You know me and the spoilers, if you are a regular reader. If you got here via google, you might want to quit reading now.
It turns out Our Narrator has a third identity: Lindley, aka Lindsey, her dead-before-birth twin sister. So while you're reading the book trying to figure out who the hell is Our Narrator's father (because May's husband and therefore presumably Beezer's dad and presumably Our Narrator's dad is mentioned only very briefly in passing a couple times in the course of the novel), and maybe a bit curious about just _why_ May would give away one of her twin daughters to her half-sister Emma -- and when you're done reading the book, you're _still_ not going to know who May's husband was (or if he ever existed) or whether Beezer is really May's kid, or if he's really Our Narrator's younger brother.
I found that frustrating.
There were other frustrating things about the book (like, was May really at the car that night on the island? Did Sophya conflate the night Emma's jaw was broken with the night Cal confronted her and Jack in the car?
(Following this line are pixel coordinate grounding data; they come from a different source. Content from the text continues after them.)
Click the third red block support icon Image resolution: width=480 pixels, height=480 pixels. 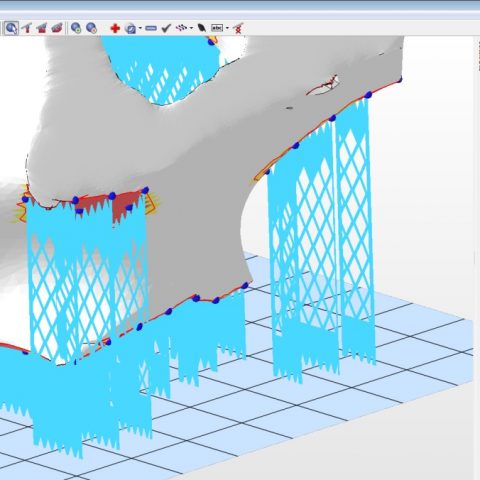tap(57, 28)
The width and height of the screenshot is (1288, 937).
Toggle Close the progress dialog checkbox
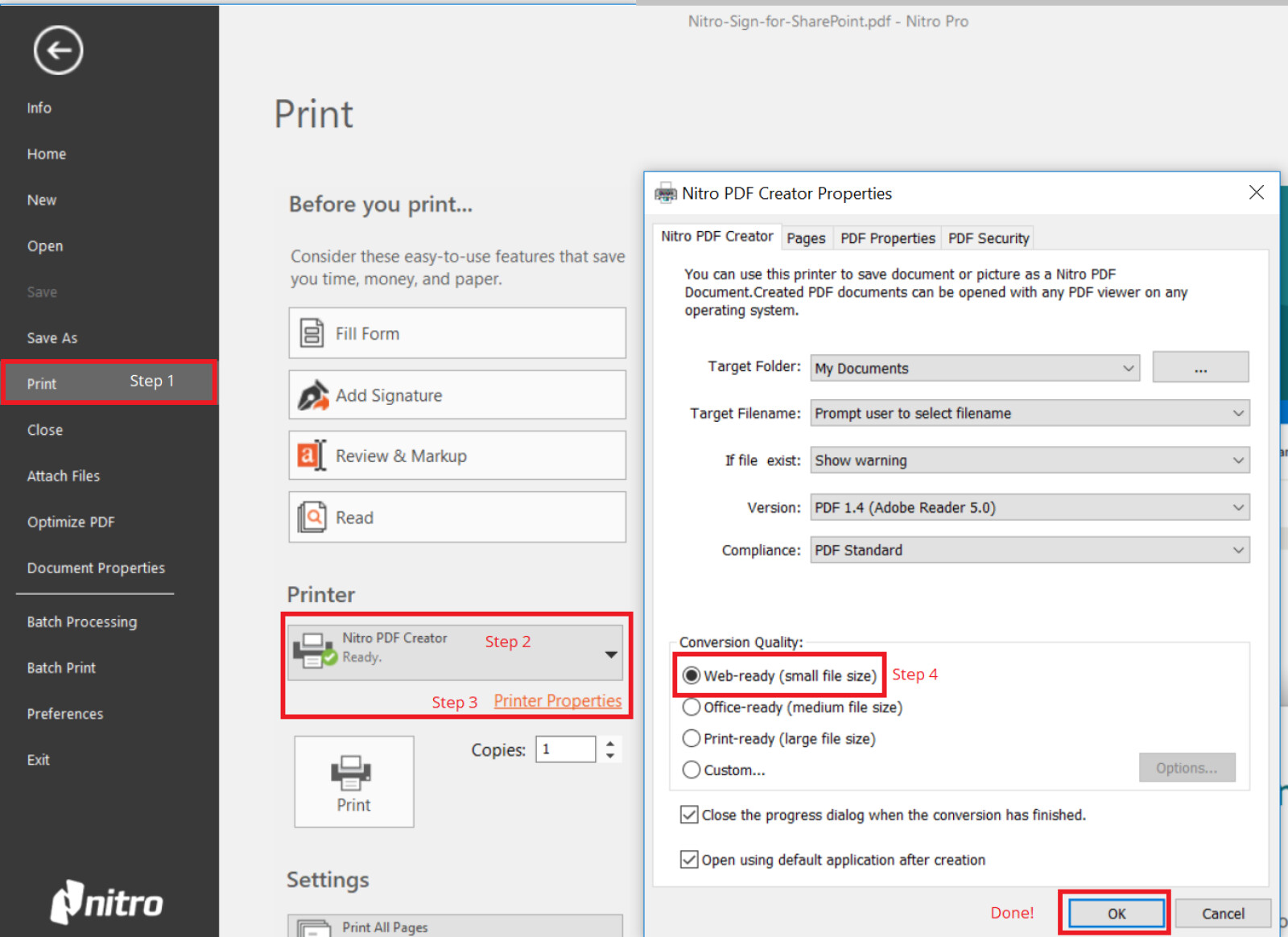(689, 815)
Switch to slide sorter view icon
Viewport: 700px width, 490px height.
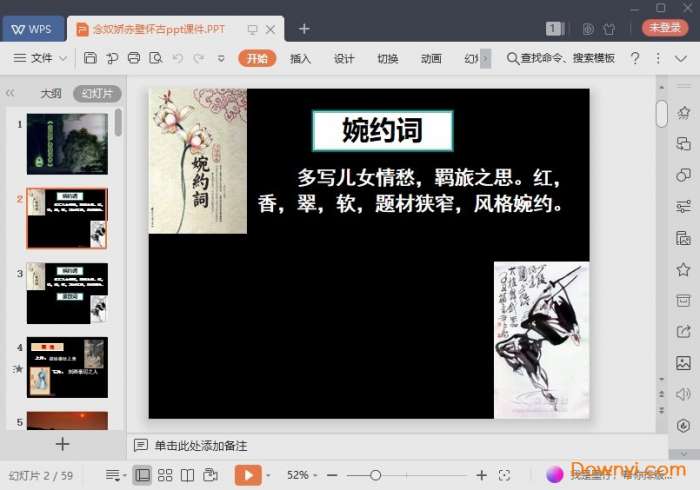point(165,475)
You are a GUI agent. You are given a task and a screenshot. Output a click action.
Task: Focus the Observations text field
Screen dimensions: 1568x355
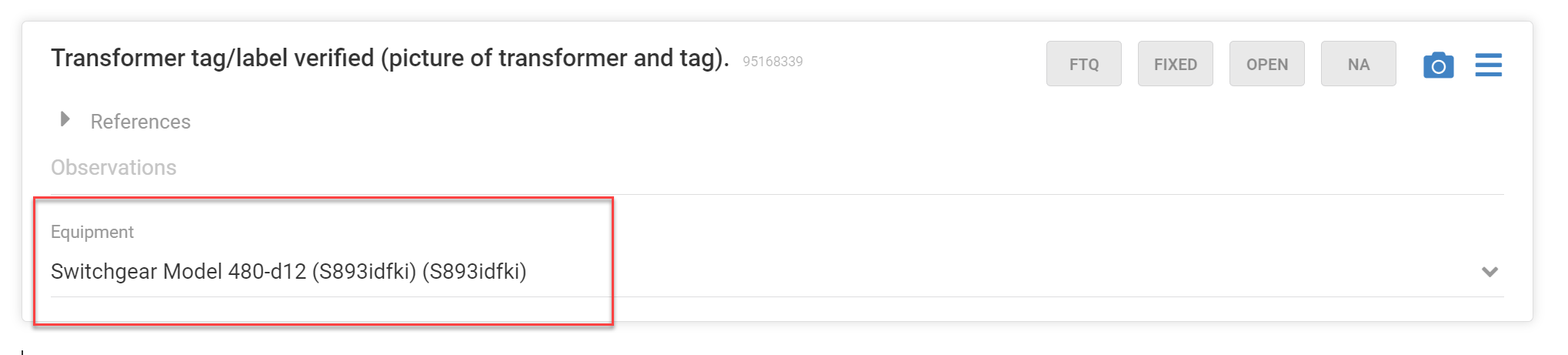pos(777,168)
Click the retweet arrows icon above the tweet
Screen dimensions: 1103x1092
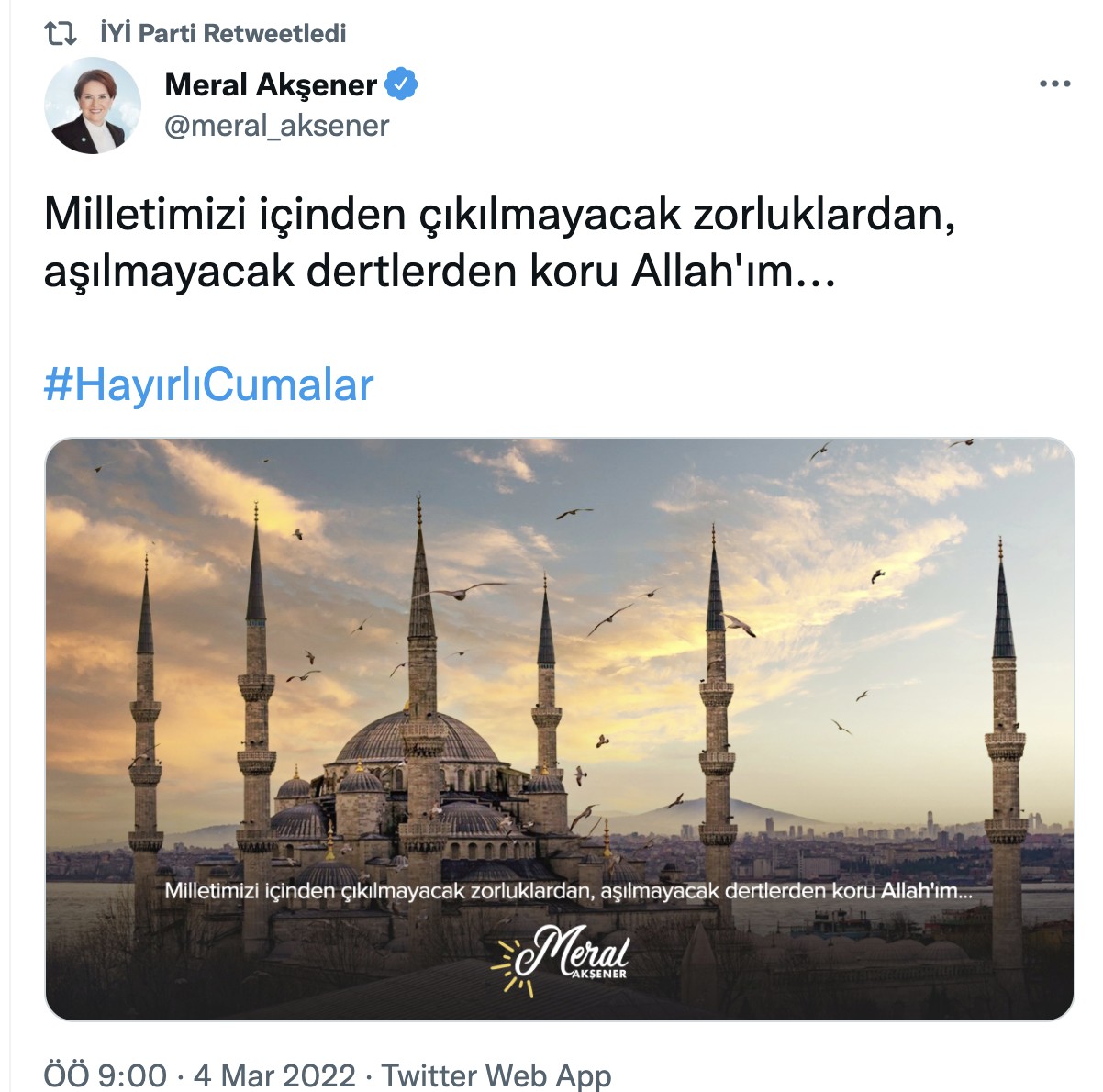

If that _did_ all happen the same night, what was the timeline? Was Sophya really in her bedroom? Did Jack have the gun pointed at Cal? Or was it May? And why was I the only person at book group who noticed this problem? Or cared?). One of the things that is _not_ frustrating about this book is the accuracy of the disaster that permanently surrounds adult survivors of abuse: Jack comes from a family of alcoholics; Rafferty is a recovering alcoholic; Rafferty is taken in by Eva; Eva is an incredibly sinister force (correctly called Eva Braun by Lindley) perceived by most readers and the family as a whole as a refuge and comfort etc., May is chronically trying to rescue people entirely by herself -- the more she fails to do so the more she distances herself from the larger community of the world which she desperately needs both for her own sanity and to help those she is attempting to save.
I don't have a lot of experience with psychotic breaks, at least not on the scale that the plot revolves around in _The Lace Reader_. However, the Disaster that is Sophya/Towner/Lindley's disintegrated and dissociated identity does resonate.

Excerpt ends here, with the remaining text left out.